In quest’epoca è veramente difficile trovare opere che si assumono rischi a livello contenutistico, poiché sponsor e network non mancano di far sentire il proprio peso.
L’osservatore non crea il mondo, ma gli da senso. L’originalità significa tutto e niente al giorno d’oggi, poiché è veramente difficile creare qualcosa di nuovo senza attenersi agli innumerevoli canovacci narrativi.
Esiste, tuttavia, la tendenza ad emulare nella speranza di ottenere il successo altrui, perché cavalcare l’onda e riprendere le atmosfere di Dragon Ball e One Piece è sempre più facile che partire da zero.
Nanatsu No Taizai non si presenta come un titolo di pura evasione, mira a sottolineare i valori più puri attraverso un linguaggio molto semplice e comune, mantenendo una narrazione fresca e leggera.
Si viene catapultati all’interno di un universo di cui l’autore stabilisce da subito regole e leggi, salvo poi incappare in qualche svista, come le gerarchie di forza che col progredire della storia appaiono sempre più confusionarie e dispersive.
Chi si cimenta con questo genere non può inoltre ignorare l’importanza della documentazione, che qui risulta solo abbozzata.
L’introspezione non è contemplata, il setting sociale e storico non è assolutamente all’altezza, e non viene nemmeno sviluppato a causa di una sceneggiatura più avvezza al fanservice esasperato, che strumentalizza la figura femminile a più riprese.
Sappiamo che il Giappone non è il paese più facile da questo punto di vista, come testimoniano le riforme attuate al termine dell’era Meiji, ma il modo in cui quest’opera relega la donna è degna delle peggiori commedie amorose del secolo scorso.
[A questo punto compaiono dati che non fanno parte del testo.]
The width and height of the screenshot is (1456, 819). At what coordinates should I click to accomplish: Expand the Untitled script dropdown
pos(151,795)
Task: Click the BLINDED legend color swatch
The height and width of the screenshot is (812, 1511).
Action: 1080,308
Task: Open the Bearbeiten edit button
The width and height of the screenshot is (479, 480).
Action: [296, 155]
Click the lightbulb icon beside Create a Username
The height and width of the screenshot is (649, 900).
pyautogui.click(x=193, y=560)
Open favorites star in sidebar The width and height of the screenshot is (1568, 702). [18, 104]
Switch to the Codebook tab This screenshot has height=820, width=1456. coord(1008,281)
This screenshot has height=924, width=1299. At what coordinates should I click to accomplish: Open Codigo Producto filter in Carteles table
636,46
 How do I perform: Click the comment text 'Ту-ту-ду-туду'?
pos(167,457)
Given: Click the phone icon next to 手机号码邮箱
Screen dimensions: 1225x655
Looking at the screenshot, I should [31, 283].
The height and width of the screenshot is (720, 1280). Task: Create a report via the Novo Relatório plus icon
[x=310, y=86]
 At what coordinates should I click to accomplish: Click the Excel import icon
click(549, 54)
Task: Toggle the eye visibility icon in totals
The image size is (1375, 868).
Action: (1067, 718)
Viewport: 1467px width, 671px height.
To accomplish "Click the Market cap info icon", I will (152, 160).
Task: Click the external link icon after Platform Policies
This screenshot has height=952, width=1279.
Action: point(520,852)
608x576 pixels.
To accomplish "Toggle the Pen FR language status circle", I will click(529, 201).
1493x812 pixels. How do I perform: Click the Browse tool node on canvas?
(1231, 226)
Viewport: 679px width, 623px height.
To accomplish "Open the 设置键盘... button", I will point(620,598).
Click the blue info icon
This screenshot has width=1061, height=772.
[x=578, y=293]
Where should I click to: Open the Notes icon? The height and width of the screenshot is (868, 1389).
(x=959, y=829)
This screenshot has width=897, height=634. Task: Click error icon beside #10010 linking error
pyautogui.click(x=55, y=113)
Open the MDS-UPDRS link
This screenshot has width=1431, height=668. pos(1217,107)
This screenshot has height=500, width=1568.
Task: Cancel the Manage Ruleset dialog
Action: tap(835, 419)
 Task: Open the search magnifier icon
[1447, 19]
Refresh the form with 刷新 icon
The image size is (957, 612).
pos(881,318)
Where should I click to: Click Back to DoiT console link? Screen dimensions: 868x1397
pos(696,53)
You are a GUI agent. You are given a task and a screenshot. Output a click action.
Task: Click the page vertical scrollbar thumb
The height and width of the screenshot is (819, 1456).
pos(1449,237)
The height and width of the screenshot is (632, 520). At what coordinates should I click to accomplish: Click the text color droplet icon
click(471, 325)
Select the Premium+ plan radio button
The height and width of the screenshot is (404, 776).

Avrei anche potuto accettarlo negli anni 80, ma ormai il panorama nipponico è notevolmente cambiato.
Insomma, un inno alla mediocrità; un’opera imbarazzante, rivolta palesemente ad una frangia molto giovane, la quale brucia un incipit interessante all’interno del solito mondo stereotipato, attraverso una struttura narrativa abbastanza fiabesca che mescola comicità, azione e dramma proponendo temi e situazioni scontate. Il character design infantile contribuisce allo scopo.
Ricordate quando Mamoru Oshii (Tenshi No Tamago, Ghost In The Shell, ecc.) affermò di produrre film soprattutto per se stesso? Ecco, qui invece abbiamo la prova lampante di tutto ciò che racchiude la fredda logica del consumismo giapponese.
Per una persona che guarda anime incessantemente dal 2009, è veramente troppo.